» **Assigned task**:
Find every line of the listing below where "icon" appears, and copy it.

» **Available data**:
* * *

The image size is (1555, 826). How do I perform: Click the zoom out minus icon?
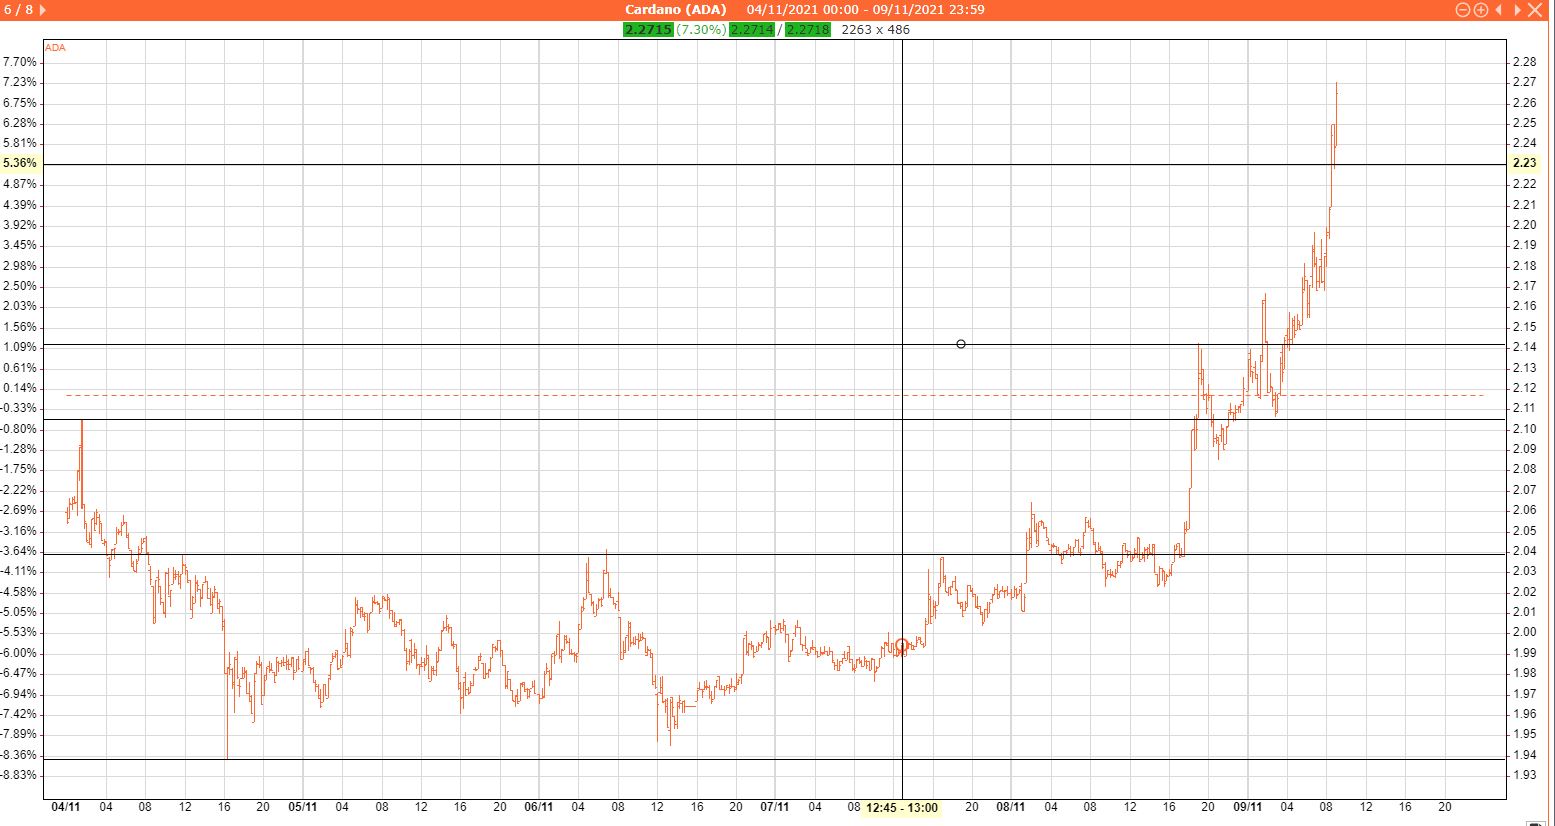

* * *

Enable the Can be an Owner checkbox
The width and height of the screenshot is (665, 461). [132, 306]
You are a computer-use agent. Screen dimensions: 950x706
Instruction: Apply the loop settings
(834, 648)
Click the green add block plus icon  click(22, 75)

* * *

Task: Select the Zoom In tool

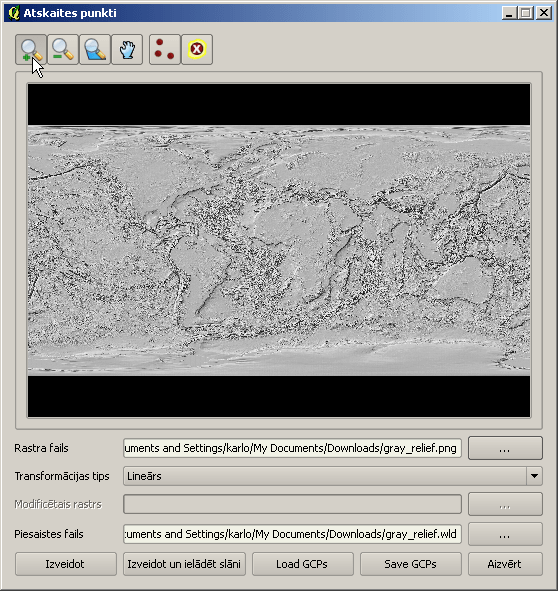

* * *

» **Answer to this exercise**:
The image size is (1555, 826). How do I perform: Click the zoom out minus icon?
Click the green add block plus icon  click(22, 75)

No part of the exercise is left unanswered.